- Prompt: In full and without alteration, write out the records.

- Excerpted records:
________
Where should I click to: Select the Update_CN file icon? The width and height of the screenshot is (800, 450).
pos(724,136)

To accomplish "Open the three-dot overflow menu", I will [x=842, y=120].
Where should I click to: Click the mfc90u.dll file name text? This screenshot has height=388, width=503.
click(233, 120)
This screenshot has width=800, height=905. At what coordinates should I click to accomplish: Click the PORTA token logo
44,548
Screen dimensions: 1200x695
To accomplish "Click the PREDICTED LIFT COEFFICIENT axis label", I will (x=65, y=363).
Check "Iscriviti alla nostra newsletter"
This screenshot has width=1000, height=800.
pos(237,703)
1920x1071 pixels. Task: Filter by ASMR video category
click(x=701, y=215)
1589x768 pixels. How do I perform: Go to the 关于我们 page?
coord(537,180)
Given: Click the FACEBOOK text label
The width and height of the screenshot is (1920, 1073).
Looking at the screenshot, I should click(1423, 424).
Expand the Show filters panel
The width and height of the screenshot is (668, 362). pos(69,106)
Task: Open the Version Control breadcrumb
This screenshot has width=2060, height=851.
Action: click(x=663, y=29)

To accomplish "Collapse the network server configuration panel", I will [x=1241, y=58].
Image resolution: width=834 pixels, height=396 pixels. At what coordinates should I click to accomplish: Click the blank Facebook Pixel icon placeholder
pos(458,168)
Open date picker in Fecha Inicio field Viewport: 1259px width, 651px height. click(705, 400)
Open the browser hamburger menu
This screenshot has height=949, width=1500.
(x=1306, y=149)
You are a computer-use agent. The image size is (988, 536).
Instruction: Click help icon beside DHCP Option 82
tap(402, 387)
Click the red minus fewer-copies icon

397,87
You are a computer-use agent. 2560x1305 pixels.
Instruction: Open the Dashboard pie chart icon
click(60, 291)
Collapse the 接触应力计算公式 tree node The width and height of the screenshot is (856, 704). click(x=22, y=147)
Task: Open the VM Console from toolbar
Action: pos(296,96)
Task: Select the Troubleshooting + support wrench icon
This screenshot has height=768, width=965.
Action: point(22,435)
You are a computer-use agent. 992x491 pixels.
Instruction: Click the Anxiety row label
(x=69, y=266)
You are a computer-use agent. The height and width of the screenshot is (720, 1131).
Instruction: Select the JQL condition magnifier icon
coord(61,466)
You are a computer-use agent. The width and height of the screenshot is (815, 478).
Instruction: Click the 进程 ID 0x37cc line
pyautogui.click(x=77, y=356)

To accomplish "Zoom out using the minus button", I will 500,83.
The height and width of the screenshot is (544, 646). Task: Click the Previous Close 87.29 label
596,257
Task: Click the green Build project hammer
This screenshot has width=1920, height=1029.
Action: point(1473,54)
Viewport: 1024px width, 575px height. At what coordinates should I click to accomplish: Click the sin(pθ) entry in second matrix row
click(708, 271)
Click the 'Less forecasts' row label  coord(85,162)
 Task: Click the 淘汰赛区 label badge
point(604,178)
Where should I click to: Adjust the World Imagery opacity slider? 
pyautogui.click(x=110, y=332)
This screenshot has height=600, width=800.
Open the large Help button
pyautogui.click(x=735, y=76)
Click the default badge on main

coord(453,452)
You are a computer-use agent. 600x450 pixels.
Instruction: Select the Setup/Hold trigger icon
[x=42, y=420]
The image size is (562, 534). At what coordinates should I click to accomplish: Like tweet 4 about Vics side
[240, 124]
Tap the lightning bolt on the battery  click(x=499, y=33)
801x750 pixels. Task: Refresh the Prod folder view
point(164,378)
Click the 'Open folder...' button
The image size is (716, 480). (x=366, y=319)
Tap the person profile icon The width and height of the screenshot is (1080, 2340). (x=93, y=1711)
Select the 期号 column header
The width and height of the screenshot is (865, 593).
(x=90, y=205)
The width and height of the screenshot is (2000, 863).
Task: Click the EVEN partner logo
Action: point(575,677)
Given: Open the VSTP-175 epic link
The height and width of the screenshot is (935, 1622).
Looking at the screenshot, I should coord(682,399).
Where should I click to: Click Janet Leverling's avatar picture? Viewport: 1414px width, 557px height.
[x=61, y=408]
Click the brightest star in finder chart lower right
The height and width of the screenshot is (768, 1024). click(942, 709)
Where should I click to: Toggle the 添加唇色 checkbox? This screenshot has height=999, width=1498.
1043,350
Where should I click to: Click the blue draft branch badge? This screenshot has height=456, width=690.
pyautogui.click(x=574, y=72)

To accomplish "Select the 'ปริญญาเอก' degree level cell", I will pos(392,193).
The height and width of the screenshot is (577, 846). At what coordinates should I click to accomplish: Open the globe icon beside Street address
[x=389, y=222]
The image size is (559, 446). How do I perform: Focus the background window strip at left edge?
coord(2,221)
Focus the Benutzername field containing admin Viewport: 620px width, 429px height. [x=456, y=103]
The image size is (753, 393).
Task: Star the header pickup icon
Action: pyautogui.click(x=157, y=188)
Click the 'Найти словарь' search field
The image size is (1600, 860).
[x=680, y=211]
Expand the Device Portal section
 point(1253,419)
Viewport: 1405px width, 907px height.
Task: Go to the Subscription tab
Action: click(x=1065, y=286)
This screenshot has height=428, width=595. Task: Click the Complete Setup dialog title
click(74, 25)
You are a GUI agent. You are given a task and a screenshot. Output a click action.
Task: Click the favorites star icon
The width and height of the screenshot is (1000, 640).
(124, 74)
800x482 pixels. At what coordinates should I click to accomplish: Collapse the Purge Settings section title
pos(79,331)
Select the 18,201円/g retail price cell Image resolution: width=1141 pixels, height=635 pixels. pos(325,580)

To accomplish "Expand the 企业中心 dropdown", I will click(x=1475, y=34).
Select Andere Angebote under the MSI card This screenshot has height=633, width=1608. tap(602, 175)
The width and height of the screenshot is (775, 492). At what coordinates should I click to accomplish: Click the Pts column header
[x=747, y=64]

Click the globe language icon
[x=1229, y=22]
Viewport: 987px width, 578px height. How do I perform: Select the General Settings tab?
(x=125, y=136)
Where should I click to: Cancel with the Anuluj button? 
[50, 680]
________
- Exercise result:
Where should I click to: Select the Update_CN file icon? The width and height of the screenshot is (800, 450).
pos(724,136)

To accomplish "Open the three-dot overflow menu", I will [x=842, y=120].
Where should I click to: Click the mfc90u.dll file name text? This screenshot has height=388, width=503.
click(233, 120)
This screenshot has width=800, height=905. At what coordinates should I click to accomplish: Click the PORTA token logo
44,548
Screen dimensions: 1200x695
To accomplish "Click the PREDICTED LIFT COEFFICIENT axis label", I will (x=65, y=363).
Check "Iscriviti alla nostra newsletter"
This screenshot has width=1000, height=800.
pos(237,703)
1920x1071 pixels. Task: Filter by ASMR video category
click(x=701, y=215)
1589x768 pixels. How do I perform: Go to the 关于我们 page?
coord(537,180)
Given: Click the FACEBOOK text label
The width and height of the screenshot is (1920, 1073).
Looking at the screenshot, I should click(1423, 424).
Expand the Show filters panel
The width and height of the screenshot is (668, 362). pos(69,106)
Task: Open the Version Control breadcrumb
This screenshot has width=2060, height=851.
Action: click(x=663, y=29)

To accomplish "Collapse the network server configuration panel", I will [x=1241, y=58].
Image resolution: width=834 pixels, height=396 pixels. At what coordinates should I click to accomplish: Click the blank Facebook Pixel icon placeholder
pos(458,168)
Open date picker in Fecha Inicio field Viewport: 1259px width, 651px height. click(705, 400)
Open the browser hamburger menu
This screenshot has height=949, width=1500.
(x=1306, y=149)
You are a computer-use agent. The image size is (988, 536).
Instruction: Click help icon beside DHCP Option 82
tap(402, 387)
Click the red minus fewer-copies icon

397,87
You are a computer-use agent. 2560x1305 pixels.
Instruction: Open the Dashboard pie chart icon
click(60, 291)
Collapse the 接触应力计算公式 tree node The width and height of the screenshot is (856, 704). click(x=22, y=147)
Task: Open the VM Console from toolbar
Action: pos(296,96)
Task: Select the Troubleshooting + support wrench icon
This screenshot has height=768, width=965.
Action: point(22,435)
You are a computer-use agent. 992x491 pixels.
Instruction: Click the Anxiety row label
(x=69, y=266)
You are a computer-use agent. The height and width of the screenshot is (720, 1131).
Instruction: Select the JQL condition magnifier icon
coord(61,466)
You are a computer-use agent. The width and height of the screenshot is (815, 478).
Instruction: Click the 进程 ID 0x37cc line
pyautogui.click(x=77, y=356)

To accomplish "Zoom out using the minus button", I will 500,83.
The height and width of the screenshot is (544, 646). Task: Click the Previous Close 87.29 label
596,257
Task: Click the green Build project hammer
This screenshot has width=1920, height=1029.
Action: point(1473,54)
Viewport: 1024px width, 575px height. At what coordinates should I click to accomplish: Click the sin(pθ) entry in second matrix row
click(708, 271)
Click the 'Less forecasts' row label  coord(85,162)
 Task: Click the 淘汰赛区 label badge
point(604,178)
Where should I click to: Adjust the World Imagery opacity slider? 
pyautogui.click(x=110, y=332)
This screenshot has height=600, width=800.
Open the large Help button
pyautogui.click(x=735, y=76)
Click the default badge on main

coord(453,452)
You are a computer-use agent. 600x450 pixels.
Instruction: Select the Setup/Hold trigger icon
[x=42, y=420]
The image size is (562, 534). At what coordinates should I click to accomplish: Like tweet 4 about Vics side
[240, 124]
Tap the lightning bolt on the battery  click(x=499, y=33)
801x750 pixels. Task: Refresh the Prod folder view
point(164,378)
Click the 'Open folder...' button
The image size is (716, 480). (x=366, y=319)
Tap the person profile icon The width and height of the screenshot is (1080, 2340). (x=93, y=1711)
Select the 期号 column header
The width and height of the screenshot is (865, 593).
(x=90, y=205)
The width and height of the screenshot is (2000, 863).
Task: Click the EVEN partner logo
Action: point(575,677)
Given: Open the VSTP-175 epic link
The height and width of the screenshot is (935, 1622).
Looking at the screenshot, I should coord(682,399).
Where should I click to: Click Janet Leverling's avatar picture? Viewport: 1414px width, 557px height.
[x=61, y=408]
Click the brightest star in finder chart lower right
The height and width of the screenshot is (768, 1024). click(942, 709)
Where should I click to: Toggle the 添加唇色 checkbox? This screenshot has height=999, width=1498.
1043,350
Where should I click to: Click the blue draft branch badge? This screenshot has height=456, width=690.
pyautogui.click(x=574, y=72)

To accomplish "Select the 'ปริญญาเอก' degree level cell", I will pos(392,193).
The height and width of the screenshot is (577, 846). At what coordinates should I click to accomplish: Open the globe icon beside Street address
[x=389, y=222]
The image size is (559, 446). How do I perform: Focus the background window strip at left edge?
coord(2,221)
Focus the Benutzername field containing admin Viewport: 620px width, 429px height. [x=456, y=103]
The image size is (753, 393).
Task: Star the header pickup icon
Action: pyautogui.click(x=157, y=188)
Click the 'Найти словарь' search field
The image size is (1600, 860).
[x=680, y=211]
Expand the Device Portal section
 point(1253,419)
Viewport: 1405px width, 907px height.
Task: Go to the Subscription tab
Action: click(x=1065, y=286)
This screenshot has height=428, width=595. Task: Click the Complete Setup dialog title
click(74, 25)
You are a GUI agent. You are given a task and a screenshot. Output a click action.
Task: Click the favorites star icon
The width and height of the screenshot is (1000, 640).
(124, 74)
800x482 pixels. At what coordinates should I click to accomplish: Collapse the Purge Settings section title
pos(79,331)
Select the 18,201円/g retail price cell Image resolution: width=1141 pixels, height=635 pixels. pos(325,580)

To accomplish "Expand the 企业中心 dropdown", I will click(x=1475, y=34).
Select Andere Angebote under the MSI card This screenshot has height=633, width=1608. tap(602, 175)
The width and height of the screenshot is (775, 492). At what coordinates should I click to accomplish: Click the Pts column header
[x=747, y=64]

Click the globe language icon
[x=1229, y=22]
Viewport: 987px width, 578px height. How do I perform: Select the General Settings tab?
(x=125, y=136)
Where should I click to: Cancel with the Anuluj button? 
[50, 680]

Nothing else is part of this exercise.